The reality is that despite the changes that Enfield made against ASU, Stewart still represents USC’s only possible game-changing player and taking him out of his comfort zone will probably ensure a UCLA victory. This is where UCLA head coach Steve Alford has to recognize that his senior first-team all-Pac 12 guard Norman Powell has to be assigned the responsibility of guarding Stewart from the outset. We understand that Alford probably doesn’t initially assign Powell to guard the opposing team’s best perimeter player to keep Powell out of foul trouble, but if either Bryce Alford or Isaac Hamilton is assigned Stewart and the Trojan freshman is able to get on track early then it might not matter if Coach Alford switches Powell on to him later in the game.

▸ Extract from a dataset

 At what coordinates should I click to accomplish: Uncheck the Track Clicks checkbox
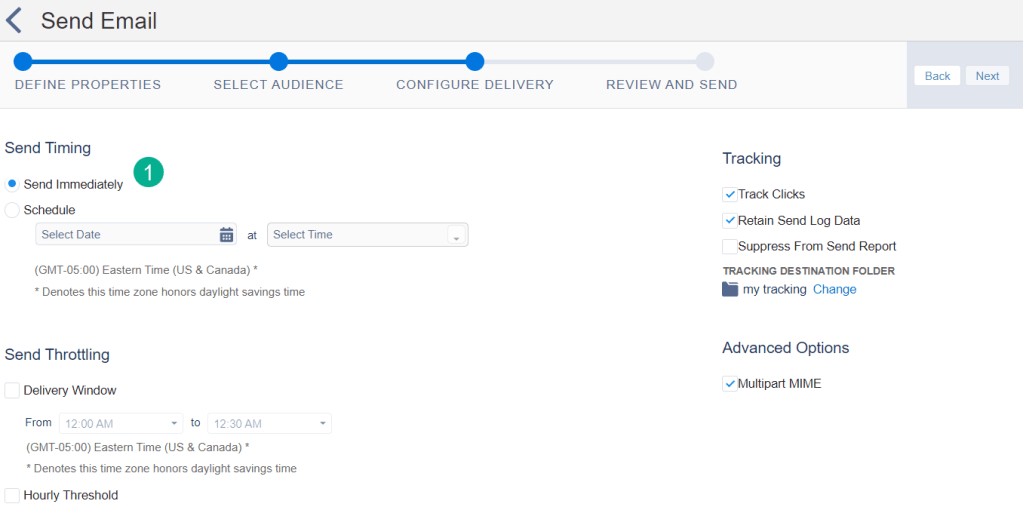[x=729, y=194]
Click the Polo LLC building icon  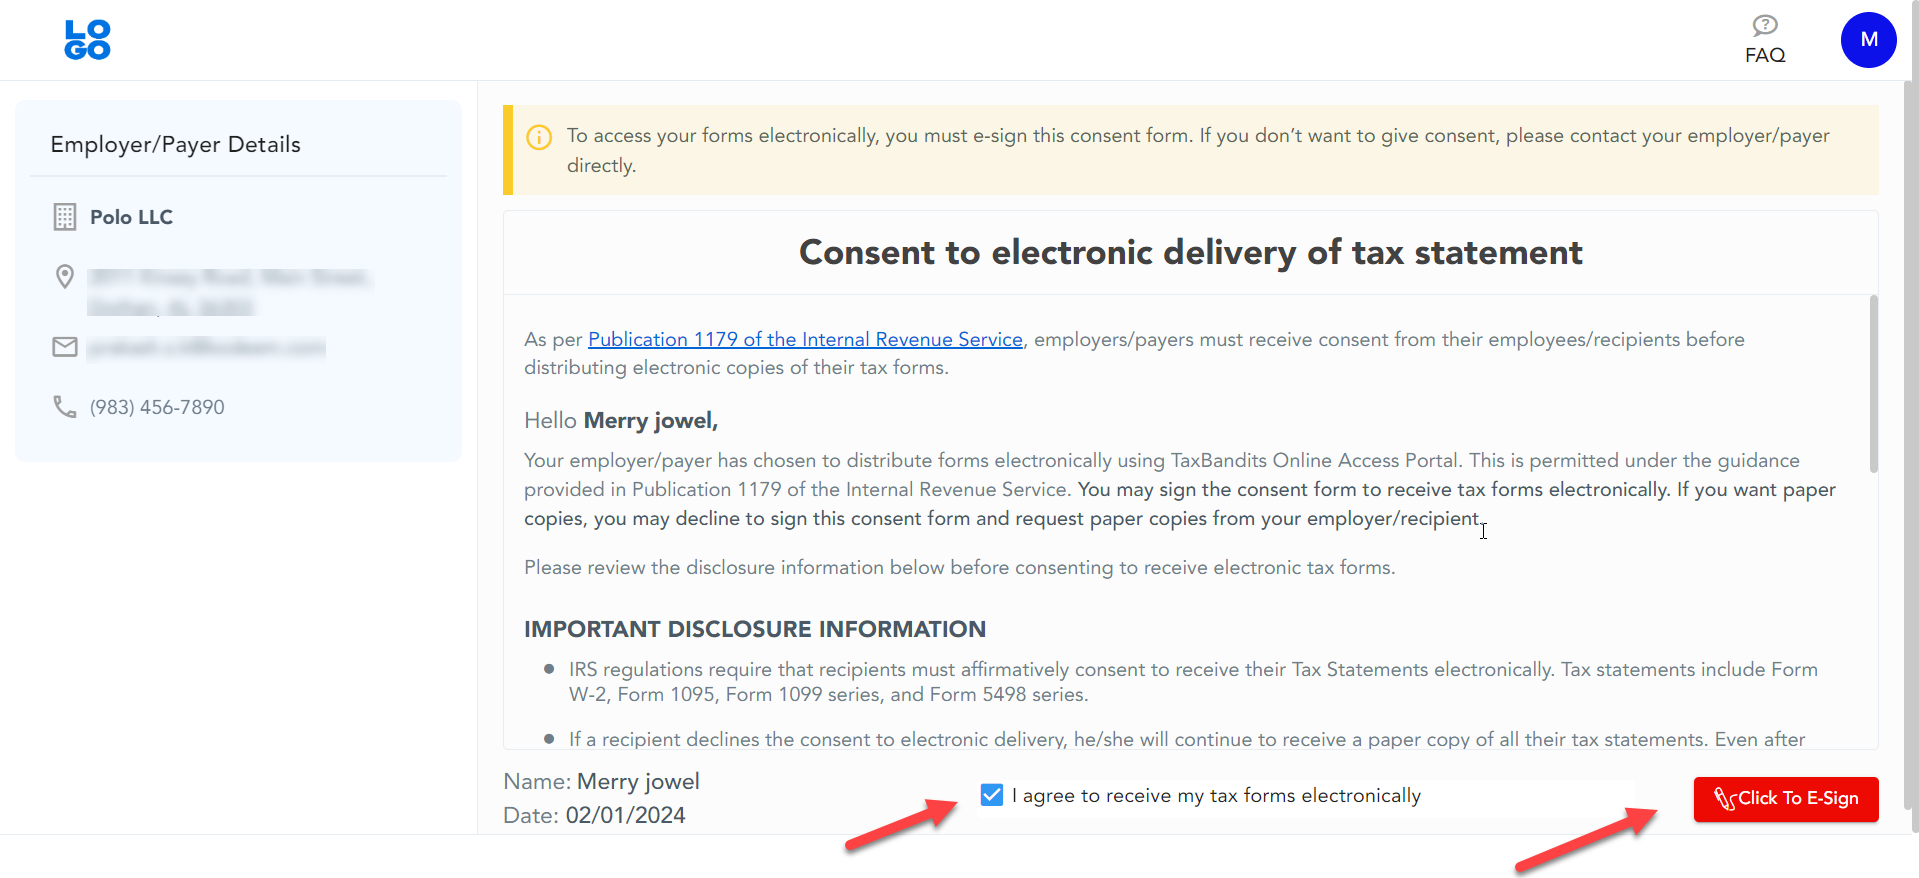click(x=65, y=217)
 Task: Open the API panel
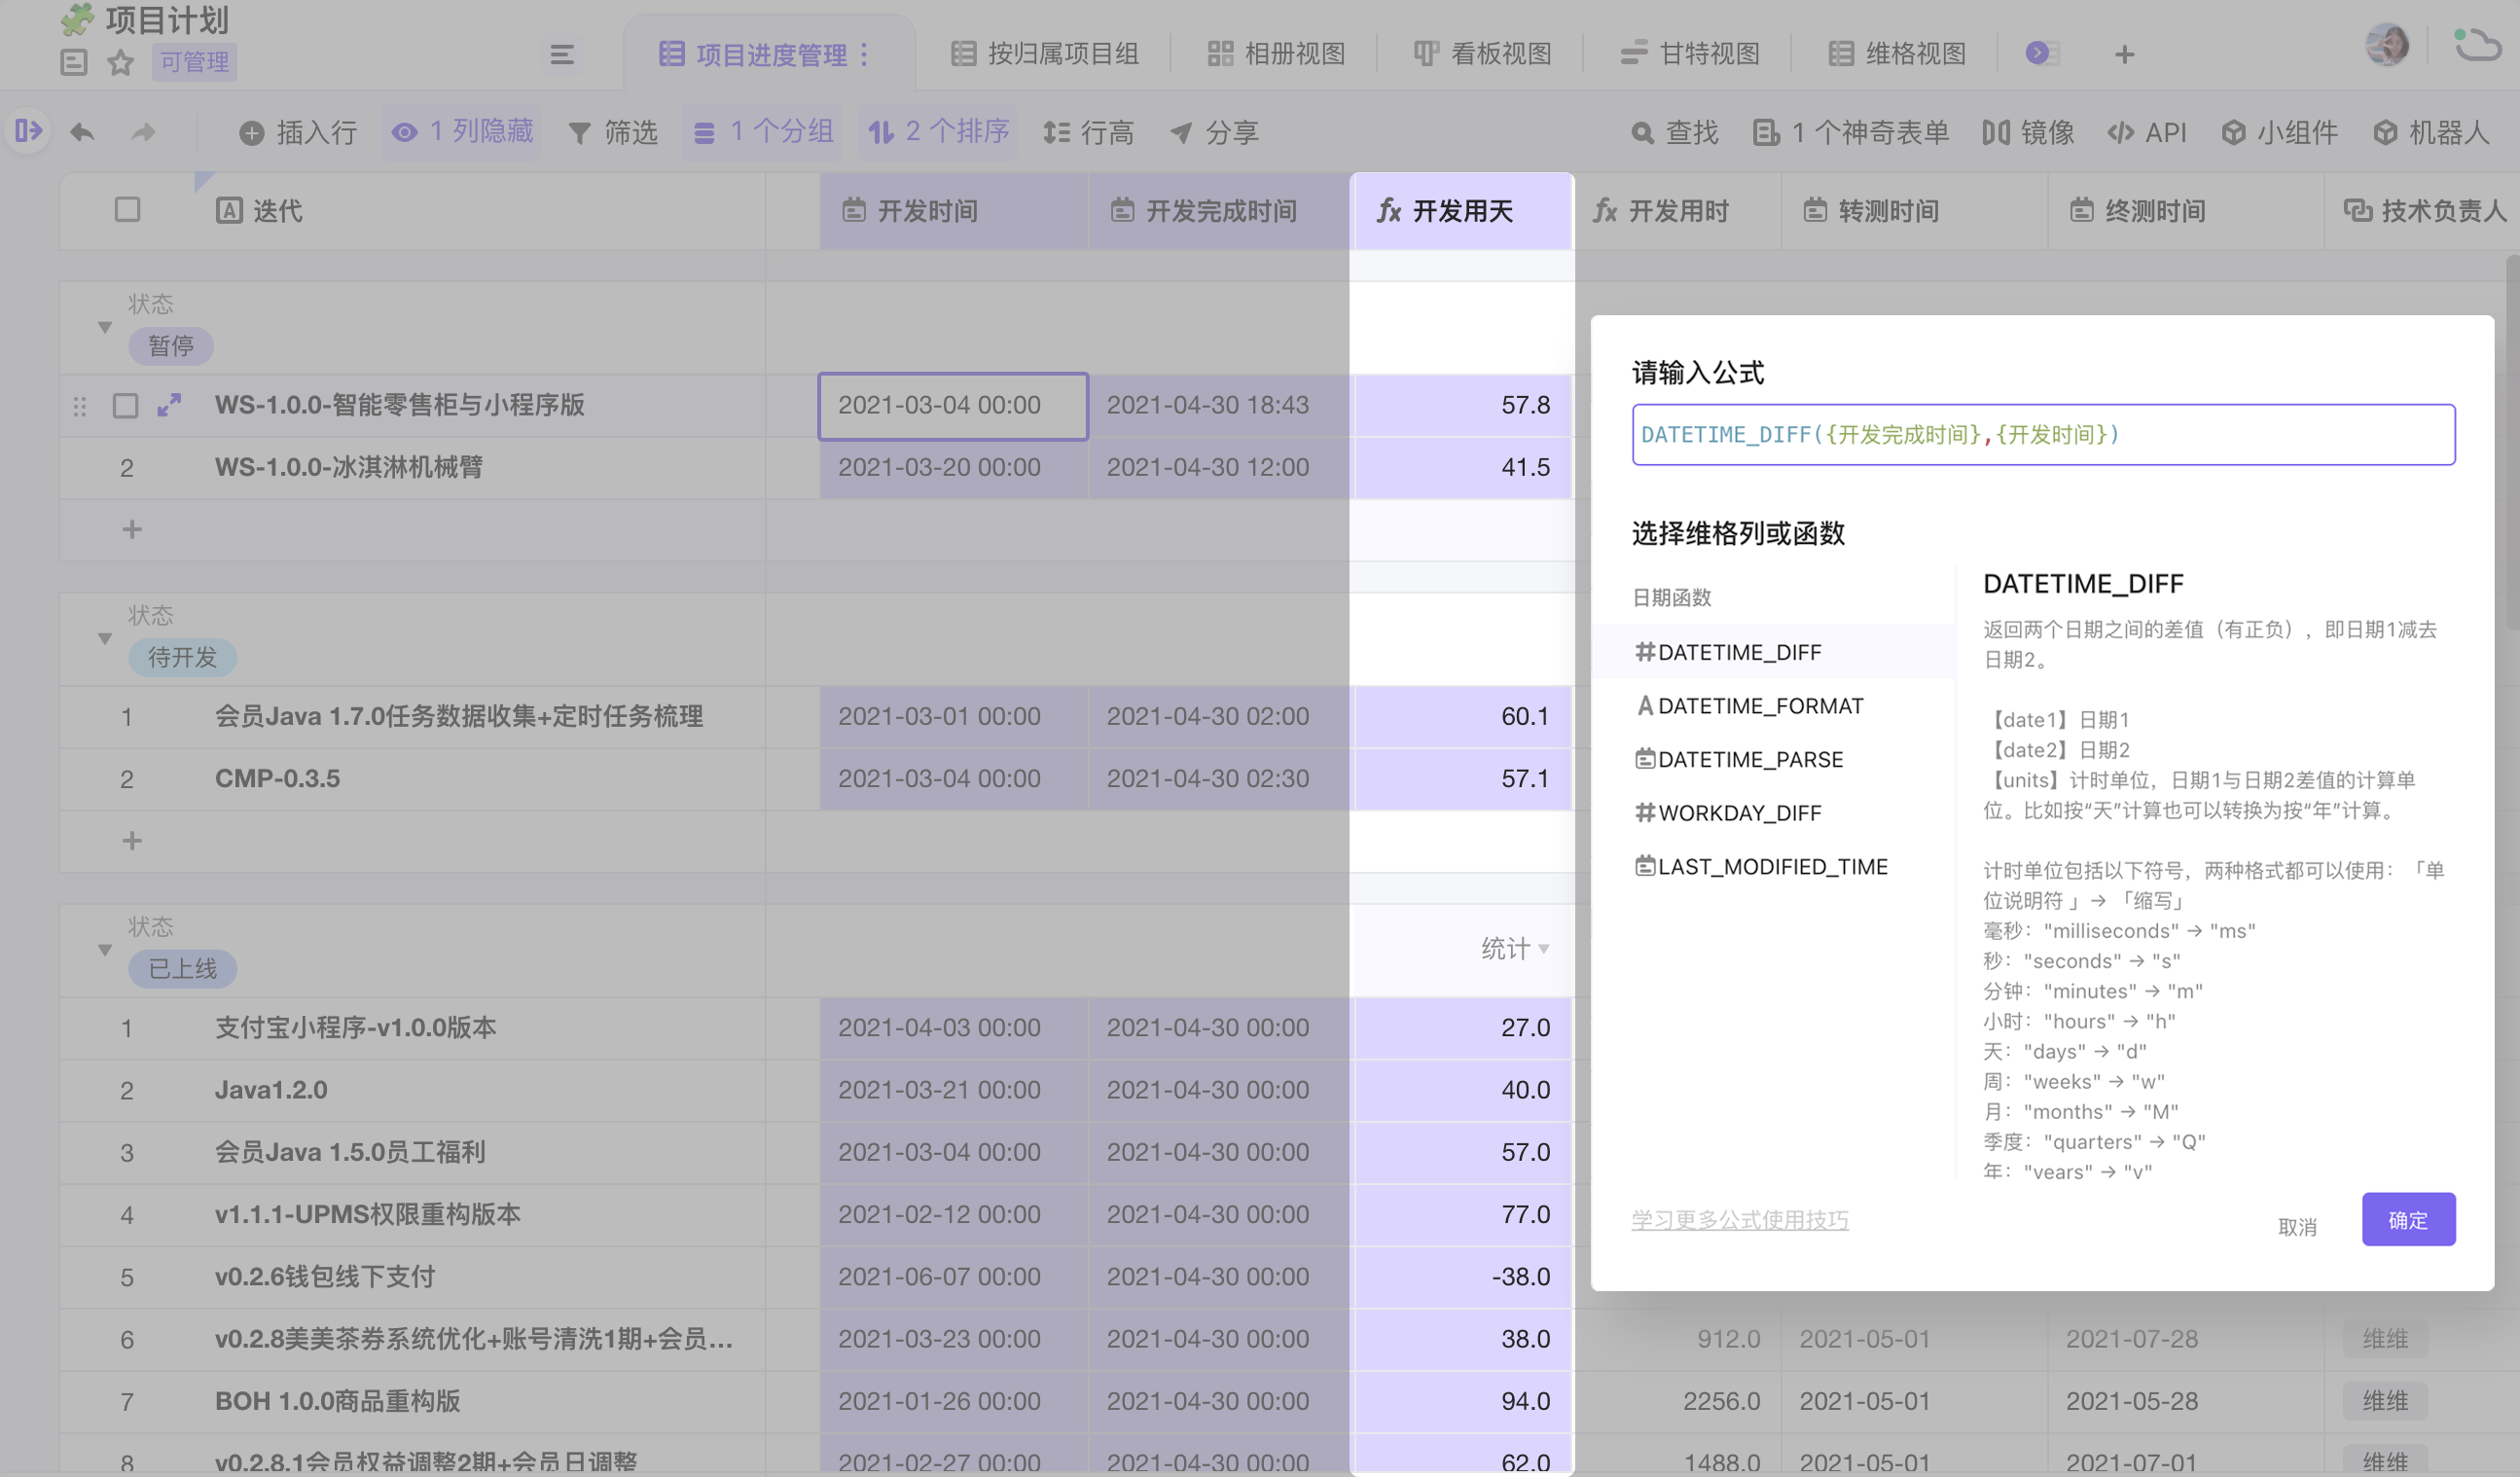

It’s interesting how one such tactical decision could end up being so significant. With all the speculation swirling around Coach Alford’s future in Westwood, it probably wouldn’t be smart for him not to use his best defender to immediately make life difficult for the one weapon that USC has. If that contributes to UCLA losing to USC, the chorus to make a coaching change will become broader and louder this spring.

UCLA has a distinct advantage in the frontcourt with Tony Parker and Kevon Looney. One or both of the Bruin big men dominated in both previous match-ups with the Trojans this season. The Bruins should be getting the ball inside to either of them, as well as Thomas Welsh when he’s in the game, early and often. USC really has no answer for UCLA’s forwards, especially with the line-up change that Enfield instituted against ASU. Although the Trojans went with two 6’11” players in both sophomore Nikola Jovanovic (6’11” 230 lbs.) and freshman Malik Martin (6’11” 220 lbs.), neither is very physical and both were pretty easily pushed around by Parker in the first two meetings of these teams. The Trojans were outrebounded pretty easily by the Sun Devils on Wednesday and UCLA is a much better rebounding team. In fact, the real reason that ASU lost beyond Stewart’s good game was because of Arizona State’s putrid shooting (35% for the game including just 30% in the second half). But then again, UCLA rebounded poorly against USC last week, barely edging them for the game, 30-29.

The one realy issue facing the Bruins in this game, as it seemingly has been all year, is UCLA’s intensity away from Pauley Pavilion. The Bruins have started slowly in virtually every road game this season or have wilted when the host team made a run. Granted, the Pac-12 Tournament is taking place at a neutral site, but UCLA’s proclivity to pay with much less intensity away from Pauley is concerning and could even things up with the Trojans.

If UCLA is ever going to play with any intensity and sense of urgency on the road then it needs to start in earnest on Thursday. The Bruins are well aware that they are playing for their NCAA lives and that nothing less than two victories this weekend will do in terms of the goal of the getting a bid to the Big Dance. If the Bruins can’t muster the energy needed to at least defeat the worst team in the conference then they certainly don’t deserve to be going dancing.

However, even with a subpar effort, UCLA is not Arizona State and the talent disparity between the Bruins and Trojans is significant enough that UCLA should prevail. While UCLA hasn’t done well on the road, the Pac-12 Tournament is a neutral site, without a homecourt advantage of familiarity. So, on even ground, UCLA is just far superior in talent to USC. Still, the game could be closer than the first two as USC will play with some confidence and with a nothing-to-lose attitude. Further, you’d have to suspect that the Bruins will have one collective eye on the potential Friday match-up with Arizona.